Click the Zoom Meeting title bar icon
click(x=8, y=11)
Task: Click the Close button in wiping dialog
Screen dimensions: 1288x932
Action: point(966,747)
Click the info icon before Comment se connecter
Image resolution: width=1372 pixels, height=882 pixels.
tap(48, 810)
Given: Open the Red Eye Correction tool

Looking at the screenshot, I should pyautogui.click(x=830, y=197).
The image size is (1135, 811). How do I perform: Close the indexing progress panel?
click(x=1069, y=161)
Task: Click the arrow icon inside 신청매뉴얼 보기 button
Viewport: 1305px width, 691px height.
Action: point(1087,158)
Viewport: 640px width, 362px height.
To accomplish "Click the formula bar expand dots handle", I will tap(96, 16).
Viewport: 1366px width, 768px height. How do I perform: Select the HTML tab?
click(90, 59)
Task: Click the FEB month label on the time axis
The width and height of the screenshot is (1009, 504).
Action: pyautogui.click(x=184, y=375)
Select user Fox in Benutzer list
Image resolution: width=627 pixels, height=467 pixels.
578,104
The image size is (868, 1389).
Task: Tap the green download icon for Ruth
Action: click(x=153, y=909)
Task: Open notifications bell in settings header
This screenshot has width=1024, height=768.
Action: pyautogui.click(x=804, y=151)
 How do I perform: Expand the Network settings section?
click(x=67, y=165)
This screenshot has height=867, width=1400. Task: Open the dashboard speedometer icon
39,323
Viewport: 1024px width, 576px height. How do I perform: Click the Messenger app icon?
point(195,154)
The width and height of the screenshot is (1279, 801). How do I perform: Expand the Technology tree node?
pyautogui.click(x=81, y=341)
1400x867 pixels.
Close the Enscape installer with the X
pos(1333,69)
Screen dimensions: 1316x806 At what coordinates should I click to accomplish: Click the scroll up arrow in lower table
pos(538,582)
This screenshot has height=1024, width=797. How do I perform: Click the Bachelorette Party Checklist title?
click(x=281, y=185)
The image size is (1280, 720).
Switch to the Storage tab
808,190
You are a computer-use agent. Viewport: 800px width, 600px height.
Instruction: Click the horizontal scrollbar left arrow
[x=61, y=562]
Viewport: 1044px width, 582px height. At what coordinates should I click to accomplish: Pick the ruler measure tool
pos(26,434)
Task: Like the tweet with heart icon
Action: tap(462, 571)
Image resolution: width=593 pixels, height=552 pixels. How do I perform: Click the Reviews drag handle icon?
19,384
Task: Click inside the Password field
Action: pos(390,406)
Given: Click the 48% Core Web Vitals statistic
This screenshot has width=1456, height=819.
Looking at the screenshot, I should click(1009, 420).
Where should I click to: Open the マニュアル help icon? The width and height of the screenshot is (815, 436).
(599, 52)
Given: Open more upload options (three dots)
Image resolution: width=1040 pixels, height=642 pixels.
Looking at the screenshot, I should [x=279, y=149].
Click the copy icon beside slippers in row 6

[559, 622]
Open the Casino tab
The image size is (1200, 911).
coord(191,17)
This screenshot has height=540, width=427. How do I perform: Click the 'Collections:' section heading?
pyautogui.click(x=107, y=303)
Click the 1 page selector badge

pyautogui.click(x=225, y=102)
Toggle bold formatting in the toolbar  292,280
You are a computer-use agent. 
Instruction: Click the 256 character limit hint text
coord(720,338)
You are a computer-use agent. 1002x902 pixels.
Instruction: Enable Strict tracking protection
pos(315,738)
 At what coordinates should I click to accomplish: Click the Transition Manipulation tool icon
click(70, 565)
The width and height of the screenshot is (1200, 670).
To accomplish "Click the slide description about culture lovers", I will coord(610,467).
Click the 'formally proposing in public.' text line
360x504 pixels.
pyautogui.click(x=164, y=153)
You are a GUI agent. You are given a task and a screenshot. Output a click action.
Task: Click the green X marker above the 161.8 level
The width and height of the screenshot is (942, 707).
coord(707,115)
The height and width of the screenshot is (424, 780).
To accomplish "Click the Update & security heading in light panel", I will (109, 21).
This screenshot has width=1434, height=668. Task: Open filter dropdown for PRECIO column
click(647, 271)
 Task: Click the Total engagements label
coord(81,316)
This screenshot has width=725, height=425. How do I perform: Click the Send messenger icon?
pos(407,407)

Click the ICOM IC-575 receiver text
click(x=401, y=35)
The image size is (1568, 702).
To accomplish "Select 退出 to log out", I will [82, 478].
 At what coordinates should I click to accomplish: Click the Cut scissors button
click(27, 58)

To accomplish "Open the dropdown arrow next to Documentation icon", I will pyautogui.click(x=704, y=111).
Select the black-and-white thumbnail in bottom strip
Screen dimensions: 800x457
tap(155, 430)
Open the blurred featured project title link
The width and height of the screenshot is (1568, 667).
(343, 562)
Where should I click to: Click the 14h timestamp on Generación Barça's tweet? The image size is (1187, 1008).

> **THE PROBLEM**: The response should be an exact copy of all the records above.

> **PROBLEM SOLUTION**:
Click the Zoom Meeting title bar icon
click(x=8, y=11)
Task: Click the Close button in wiping dialog
Screen dimensions: 1288x932
Action: point(966,747)
Click the info icon before Comment se connecter
Image resolution: width=1372 pixels, height=882 pixels.
tap(48, 810)
Given: Open the Red Eye Correction tool

Looking at the screenshot, I should pyautogui.click(x=830, y=197).
The image size is (1135, 811). How do I perform: Close the indexing progress panel?
click(x=1069, y=161)
Task: Click the arrow icon inside 신청매뉴얼 보기 button
Viewport: 1305px width, 691px height.
Action: point(1087,158)
Viewport: 640px width, 362px height.
To accomplish "Click the formula bar expand dots handle", I will tap(96, 16).
Viewport: 1366px width, 768px height. How do I perform: Select the HTML tab?
click(90, 59)
Task: Click the FEB month label on the time axis
The width and height of the screenshot is (1009, 504).
Action: pyautogui.click(x=184, y=375)
Select user Fox in Benutzer list
Image resolution: width=627 pixels, height=467 pixels.
578,104
The image size is (868, 1389).
Task: Tap the green download icon for Ruth
Action: click(x=153, y=909)
Task: Open notifications bell in settings header
This screenshot has width=1024, height=768.
Action: pyautogui.click(x=804, y=151)
 How do I perform: Expand the Network settings section?
click(x=67, y=165)
This screenshot has height=867, width=1400. Task: Open the dashboard speedometer icon
39,323
Viewport: 1024px width, 576px height. How do I perform: Click the Messenger app icon?
point(195,154)
The width and height of the screenshot is (1279, 801). How do I perform: Expand the Technology tree node?
pyautogui.click(x=81, y=341)
1400x867 pixels.
Close the Enscape installer with the X
pos(1333,69)
Screen dimensions: 1316x806 At what coordinates should I click to accomplish: Click the scroll up arrow in lower table
pos(538,582)
This screenshot has height=1024, width=797. How do I perform: Click the Bachelorette Party Checklist title?
click(x=281, y=185)
The image size is (1280, 720).
Switch to the Storage tab
808,190
You are a computer-use agent. Viewport: 800px width, 600px height.
Instruction: Click the horizontal scrollbar left arrow
[x=61, y=562]
Viewport: 1044px width, 582px height. At what coordinates should I click to accomplish: Pick the ruler measure tool
pos(26,434)
Task: Like the tweet with heart icon
Action: tap(462, 571)
Image resolution: width=593 pixels, height=552 pixels. How do I perform: Click the Reviews drag handle icon?
19,384
Task: Click inside the Password field
Action: pos(390,406)
Given: Click the 48% Core Web Vitals statistic
This screenshot has width=1456, height=819.
Looking at the screenshot, I should click(1009, 420).
Where should I click to: Open the マニュアル help icon? The width and height of the screenshot is (815, 436).
(599, 52)
Given: Open more upload options (three dots)
Image resolution: width=1040 pixels, height=642 pixels.
Looking at the screenshot, I should [x=279, y=149].
Click the copy icon beside slippers in row 6

[559, 622]
Open the Casino tab
The image size is (1200, 911).
coord(191,17)
This screenshot has height=540, width=427. How do I perform: Click the 'Collections:' section heading?
pyautogui.click(x=107, y=303)
Click the 1 page selector badge

pyautogui.click(x=225, y=102)
Toggle bold formatting in the toolbar  292,280
You are a computer-use agent. 
Instruction: Click the 256 character limit hint text
coord(720,338)
You are a computer-use agent. 1002x902 pixels.
Instruction: Enable Strict tracking protection
pos(315,738)
 At what coordinates should I click to accomplish: Click the Transition Manipulation tool icon
click(70, 565)
The width and height of the screenshot is (1200, 670).
To accomplish "Click the slide description about culture lovers", I will coord(610,467).
Click the 'formally proposing in public.' text line
360x504 pixels.
pyautogui.click(x=164, y=153)
You are a GUI agent. You are given a task and a screenshot. Output a click action.
Task: Click the green X marker above the 161.8 level
The width and height of the screenshot is (942, 707).
coord(707,115)
The height and width of the screenshot is (424, 780).
To accomplish "Click the Update & security heading in light panel", I will (109, 21).
This screenshot has width=1434, height=668. Task: Open filter dropdown for PRECIO column
click(647, 271)
 Task: Click the Total engagements label
coord(81,316)
This screenshot has width=725, height=425. How do I perform: Click the Send messenger icon?
pos(407,407)

Click the ICOM IC-575 receiver text
click(x=401, y=35)
The image size is (1568, 702).
To accomplish "Select 退出 to log out", I will [82, 478].
 At what coordinates should I click to accomplish: Click the Cut scissors button
click(27, 58)

To accomplish "Open the dropdown arrow next to Documentation icon", I will pyautogui.click(x=704, y=111).
Select the black-and-white thumbnail in bottom strip
Screen dimensions: 800x457
tap(155, 430)
Open the blurred featured project title link
The width and height of the screenshot is (1568, 667).
(343, 562)
Where should I click to: Click the 14h timestamp on Generación Barça's tweet? The image size is (1187, 1008).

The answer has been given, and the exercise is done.